Prompt. The entries that follow need to be returned without any alteration.

=-=-=

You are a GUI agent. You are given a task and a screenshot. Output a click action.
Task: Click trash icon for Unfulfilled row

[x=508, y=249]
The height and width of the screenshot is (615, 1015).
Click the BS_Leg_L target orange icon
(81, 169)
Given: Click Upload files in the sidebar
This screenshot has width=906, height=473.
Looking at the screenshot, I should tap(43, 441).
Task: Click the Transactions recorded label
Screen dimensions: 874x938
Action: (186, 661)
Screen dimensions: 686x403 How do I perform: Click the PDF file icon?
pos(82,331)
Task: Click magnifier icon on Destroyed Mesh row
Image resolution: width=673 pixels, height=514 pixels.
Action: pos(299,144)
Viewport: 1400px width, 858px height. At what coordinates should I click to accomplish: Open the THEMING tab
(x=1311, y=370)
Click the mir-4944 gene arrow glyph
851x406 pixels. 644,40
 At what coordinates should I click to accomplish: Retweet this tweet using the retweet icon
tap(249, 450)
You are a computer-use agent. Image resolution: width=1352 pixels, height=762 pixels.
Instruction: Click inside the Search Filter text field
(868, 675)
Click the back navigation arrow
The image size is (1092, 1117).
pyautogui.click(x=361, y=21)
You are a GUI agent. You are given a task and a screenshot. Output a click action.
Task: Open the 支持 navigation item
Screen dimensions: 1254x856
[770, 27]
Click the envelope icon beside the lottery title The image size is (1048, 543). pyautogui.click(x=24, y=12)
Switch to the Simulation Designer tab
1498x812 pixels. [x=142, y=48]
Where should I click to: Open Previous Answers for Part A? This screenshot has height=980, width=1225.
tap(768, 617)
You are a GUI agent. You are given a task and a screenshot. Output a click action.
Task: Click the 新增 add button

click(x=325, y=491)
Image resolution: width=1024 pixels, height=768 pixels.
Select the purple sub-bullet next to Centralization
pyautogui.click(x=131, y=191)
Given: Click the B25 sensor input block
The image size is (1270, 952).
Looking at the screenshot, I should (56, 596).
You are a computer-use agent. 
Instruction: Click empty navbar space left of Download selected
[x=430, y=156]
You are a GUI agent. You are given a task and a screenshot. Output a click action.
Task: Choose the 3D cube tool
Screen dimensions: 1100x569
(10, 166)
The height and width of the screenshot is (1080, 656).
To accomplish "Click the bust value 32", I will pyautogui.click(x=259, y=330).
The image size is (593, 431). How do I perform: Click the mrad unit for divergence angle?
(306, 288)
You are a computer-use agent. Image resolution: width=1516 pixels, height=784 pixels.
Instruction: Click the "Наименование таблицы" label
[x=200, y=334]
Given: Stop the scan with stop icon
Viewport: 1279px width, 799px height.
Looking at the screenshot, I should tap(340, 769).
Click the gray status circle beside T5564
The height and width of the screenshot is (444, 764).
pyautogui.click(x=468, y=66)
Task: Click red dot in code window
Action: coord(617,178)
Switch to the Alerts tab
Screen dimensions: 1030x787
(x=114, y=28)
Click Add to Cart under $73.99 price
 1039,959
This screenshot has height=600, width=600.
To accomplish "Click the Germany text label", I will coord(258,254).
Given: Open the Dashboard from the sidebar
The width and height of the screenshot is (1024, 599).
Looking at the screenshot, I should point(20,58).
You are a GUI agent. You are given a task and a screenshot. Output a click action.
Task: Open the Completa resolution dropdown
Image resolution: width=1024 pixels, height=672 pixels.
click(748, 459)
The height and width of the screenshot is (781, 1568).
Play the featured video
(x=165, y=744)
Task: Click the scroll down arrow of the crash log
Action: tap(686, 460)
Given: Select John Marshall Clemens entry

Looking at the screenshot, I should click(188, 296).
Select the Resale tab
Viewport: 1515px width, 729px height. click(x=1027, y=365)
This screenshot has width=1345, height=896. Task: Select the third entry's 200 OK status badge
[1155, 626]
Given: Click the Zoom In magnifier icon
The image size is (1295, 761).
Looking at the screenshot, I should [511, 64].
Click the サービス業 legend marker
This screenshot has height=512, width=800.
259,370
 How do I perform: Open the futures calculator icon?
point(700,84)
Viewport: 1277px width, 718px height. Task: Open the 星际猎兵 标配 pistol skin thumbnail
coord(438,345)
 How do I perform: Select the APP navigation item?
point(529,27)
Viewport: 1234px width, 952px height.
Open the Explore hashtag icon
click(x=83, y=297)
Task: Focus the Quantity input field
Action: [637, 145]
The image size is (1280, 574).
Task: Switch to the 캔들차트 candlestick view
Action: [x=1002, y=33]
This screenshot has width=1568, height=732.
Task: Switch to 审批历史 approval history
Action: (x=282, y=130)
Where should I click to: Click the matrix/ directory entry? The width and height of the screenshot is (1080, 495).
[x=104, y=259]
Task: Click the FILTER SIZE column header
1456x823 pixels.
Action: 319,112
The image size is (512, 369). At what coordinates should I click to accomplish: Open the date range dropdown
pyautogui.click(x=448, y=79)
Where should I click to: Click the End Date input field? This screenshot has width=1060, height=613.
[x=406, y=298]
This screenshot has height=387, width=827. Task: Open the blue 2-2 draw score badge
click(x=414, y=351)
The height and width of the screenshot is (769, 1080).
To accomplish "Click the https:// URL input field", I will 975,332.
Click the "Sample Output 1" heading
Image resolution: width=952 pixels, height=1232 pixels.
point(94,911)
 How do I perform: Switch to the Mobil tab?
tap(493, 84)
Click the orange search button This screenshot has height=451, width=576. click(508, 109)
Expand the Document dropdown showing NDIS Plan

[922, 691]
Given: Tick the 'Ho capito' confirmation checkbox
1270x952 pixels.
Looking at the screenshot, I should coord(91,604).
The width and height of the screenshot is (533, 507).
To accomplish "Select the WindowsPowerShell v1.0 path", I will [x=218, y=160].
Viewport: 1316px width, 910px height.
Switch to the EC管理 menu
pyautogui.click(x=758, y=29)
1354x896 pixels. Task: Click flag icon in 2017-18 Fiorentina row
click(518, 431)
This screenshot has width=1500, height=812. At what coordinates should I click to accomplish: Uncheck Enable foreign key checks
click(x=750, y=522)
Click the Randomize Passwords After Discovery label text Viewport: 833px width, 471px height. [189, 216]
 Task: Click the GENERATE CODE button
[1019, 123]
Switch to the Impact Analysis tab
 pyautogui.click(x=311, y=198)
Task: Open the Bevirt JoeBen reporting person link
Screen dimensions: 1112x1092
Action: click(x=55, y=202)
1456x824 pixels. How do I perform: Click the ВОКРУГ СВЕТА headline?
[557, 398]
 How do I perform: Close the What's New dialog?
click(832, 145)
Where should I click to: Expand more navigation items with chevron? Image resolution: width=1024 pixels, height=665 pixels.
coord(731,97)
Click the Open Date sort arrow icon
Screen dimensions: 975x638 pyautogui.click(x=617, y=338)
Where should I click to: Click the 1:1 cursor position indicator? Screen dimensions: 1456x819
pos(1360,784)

=-=-=

Task output.
You are a GUI agent. You are given a task and a screenshot. Output a click action.
Task: Click trash icon for Unfulfilled row

[x=508, y=249]
The height and width of the screenshot is (615, 1015).
Click the BS_Leg_L target orange icon
(81, 169)
Given: Click Upload files in the sidebar
This screenshot has width=906, height=473.
Looking at the screenshot, I should tap(43, 441).
Task: Click the Transactions recorded label
Screen dimensions: 874x938
Action: (186, 661)
Screen dimensions: 686x403 How do I perform: Click the PDF file icon?
pos(82,331)
Task: Click magnifier icon on Destroyed Mesh row
Image resolution: width=673 pixels, height=514 pixels.
Action: pos(299,144)
Viewport: 1400px width, 858px height. At what coordinates should I click to accomplish: Open the THEMING tab
(x=1311, y=370)
Click the mir-4944 gene arrow glyph
851x406 pixels. 644,40
 At what coordinates should I click to accomplish: Retweet this tweet using the retweet icon
tap(249, 450)
You are a computer-use agent. Image resolution: width=1352 pixels, height=762 pixels.
Instruction: Click inside the Search Filter text field
(868, 675)
Click the back navigation arrow
The image size is (1092, 1117).
pyautogui.click(x=361, y=21)
You are a GUI agent. You are given a task and a screenshot. Output a click action.
Task: Open the 支持 navigation item
Screen dimensions: 1254x856
[770, 27]
Click the envelope icon beside the lottery title The image size is (1048, 543). pyautogui.click(x=24, y=12)
Switch to the Simulation Designer tab
1498x812 pixels. [x=142, y=48]
Where should I click to: Open Previous Answers for Part A? This screenshot has height=980, width=1225.
tap(768, 617)
You are a GUI agent. You are given a task and a screenshot. Output a click action.
Task: Click the 新增 add button

click(x=325, y=491)
Image resolution: width=1024 pixels, height=768 pixels.
Select the purple sub-bullet next to Centralization
pyautogui.click(x=131, y=191)
Given: Click the B25 sensor input block
The image size is (1270, 952).
Looking at the screenshot, I should (56, 596).
You are a computer-use agent. 
Instruction: Click empty navbar space left of Download selected
[x=430, y=156]
You are a GUI agent. You are given a task and a screenshot. Output a click action.
Task: Choose the 3D cube tool
Screen dimensions: 1100x569
(10, 166)
The height and width of the screenshot is (1080, 656).
To accomplish "Click the bust value 32", I will pyautogui.click(x=259, y=330).
The image size is (593, 431). How do I perform: Click the mrad unit for divergence angle?
(306, 288)
You are a computer-use agent. Image resolution: width=1516 pixels, height=784 pixels.
Instruction: Click the "Наименование таблицы" label
[x=200, y=334]
Given: Stop the scan with stop icon
Viewport: 1279px width, 799px height.
Looking at the screenshot, I should tap(340, 769).
Click the gray status circle beside T5564
The height and width of the screenshot is (444, 764).
pyautogui.click(x=468, y=66)
Task: Click red dot in code window
Action: coord(617,178)
Switch to the Alerts tab
Screen dimensions: 1030x787
(x=114, y=28)
Click Add to Cart under $73.99 price
 1039,959
This screenshot has height=600, width=600.
To accomplish "Click the Germany text label", I will coord(258,254).
Given: Open the Dashboard from the sidebar
The width and height of the screenshot is (1024, 599).
Looking at the screenshot, I should point(20,58).
You are a GUI agent. You are given a task and a screenshot. Output a click action.
Task: Open the Completa resolution dropdown
Image resolution: width=1024 pixels, height=672 pixels.
click(748, 459)
The height and width of the screenshot is (781, 1568).
Play the featured video
(x=165, y=744)
Task: Click the scroll down arrow of the crash log
Action: tap(686, 460)
Given: Select John Marshall Clemens entry

Looking at the screenshot, I should click(188, 296).
Select the Resale tab
Viewport: 1515px width, 729px height. click(x=1027, y=365)
This screenshot has width=1345, height=896. Task: Select the third entry's 200 OK status badge
[1155, 626]
Given: Click the Zoom In magnifier icon
The image size is (1295, 761).
Looking at the screenshot, I should [511, 64].
Click the サービス業 legend marker
This screenshot has height=512, width=800.
259,370
 How do I perform: Open the futures calculator icon?
point(700,84)
Viewport: 1277px width, 718px height. Task: Open the 星际猎兵 标配 pistol skin thumbnail
coord(438,345)
 How do I perform: Select the APP navigation item?
point(529,27)
Viewport: 1234px width, 952px height.
Open the Explore hashtag icon
click(x=83, y=297)
Task: Focus the Quantity input field
Action: [637, 145]
The image size is (1280, 574).
Task: Switch to the 캔들차트 candlestick view
Action: [x=1002, y=33]
This screenshot has width=1568, height=732.
Task: Switch to 审批历史 approval history
Action: (x=282, y=130)
Where should I click to: Click the matrix/ directory entry? The width and height of the screenshot is (1080, 495).
[x=104, y=259]
Task: Click the FILTER SIZE column header
1456x823 pixels.
Action: 319,112
The image size is (512, 369). At what coordinates should I click to accomplish: Open the date range dropdown
pyautogui.click(x=448, y=79)
Where should I click to: Click the End Date input field? This screenshot has width=1060, height=613.
[x=406, y=298]
This screenshot has height=387, width=827. Task: Open the blue 2-2 draw score badge
click(x=414, y=351)
The height and width of the screenshot is (769, 1080).
To accomplish "Click the https:// URL input field", I will 975,332.
Click the "Sample Output 1" heading
Image resolution: width=952 pixels, height=1232 pixels.
point(94,911)
 How do I perform: Switch to the Mobil tab?
tap(493, 84)
Click the orange search button This screenshot has height=451, width=576. click(508, 109)
Expand the Document dropdown showing NDIS Plan

[922, 691]
Given: Tick the 'Ho capito' confirmation checkbox
1270x952 pixels.
Looking at the screenshot, I should coord(91,604).
The width and height of the screenshot is (533, 507).
To accomplish "Select the WindowsPowerShell v1.0 path", I will [x=218, y=160].
Viewport: 1316px width, 910px height.
Switch to the EC管理 menu
pyautogui.click(x=758, y=29)
1354x896 pixels. Task: Click flag icon in 2017-18 Fiorentina row
click(518, 431)
This screenshot has width=1500, height=812. At what coordinates should I click to accomplish: Uncheck Enable foreign key checks
click(x=750, y=522)
Click the Randomize Passwords After Discovery label text Viewport: 833px width, 471px height. [189, 216]
 Task: Click the GENERATE CODE button
[1019, 123]
Switch to the Impact Analysis tab
 pyautogui.click(x=311, y=198)
Task: Open the Bevirt JoeBen reporting person link
Screen dimensions: 1112x1092
Action: click(x=55, y=202)
1456x824 pixels. How do I perform: Click the ВОКРУГ СВЕТА headline?
[557, 398]
 How do I perform: Close the What's New dialog?
click(832, 145)
Where should I click to: Expand more navigation items with chevron? Image resolution: width=1024 pixels, height=665 pixels.
coord(731,97)
Click the Open Date sort arrow icon
Screen dimensions: 975x638 pyautogui.click(x=617, y=338)
Where should I click to: Click the 1:1 cursor position indicator? Screen dimensions: 1456x819
pos(1360,784)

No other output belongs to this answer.